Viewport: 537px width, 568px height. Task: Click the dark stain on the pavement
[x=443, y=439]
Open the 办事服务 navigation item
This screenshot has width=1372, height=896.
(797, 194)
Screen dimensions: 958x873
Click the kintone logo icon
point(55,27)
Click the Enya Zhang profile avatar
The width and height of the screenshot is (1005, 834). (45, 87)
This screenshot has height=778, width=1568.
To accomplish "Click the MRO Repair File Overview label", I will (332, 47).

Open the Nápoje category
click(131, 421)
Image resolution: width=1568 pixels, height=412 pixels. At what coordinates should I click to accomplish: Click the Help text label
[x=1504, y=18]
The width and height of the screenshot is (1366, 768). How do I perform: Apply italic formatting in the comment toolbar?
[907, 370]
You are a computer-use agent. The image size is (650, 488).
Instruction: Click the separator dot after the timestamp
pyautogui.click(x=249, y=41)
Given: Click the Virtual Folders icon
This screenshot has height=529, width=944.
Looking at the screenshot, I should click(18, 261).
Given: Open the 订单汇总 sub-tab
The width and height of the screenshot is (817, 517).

What is required ->
With the line containing "This screenshot has height=529, width=944." as the first and the last line of the records as the final one, print exactly the lines in that span.

Reply to the task ->
This screenshot has height=529, width=944.
Looking at the screenshot, I should click(18, 261).
Given: Open the 订单汇总 sub-tab
The width and height of the screenshot is (817, 517).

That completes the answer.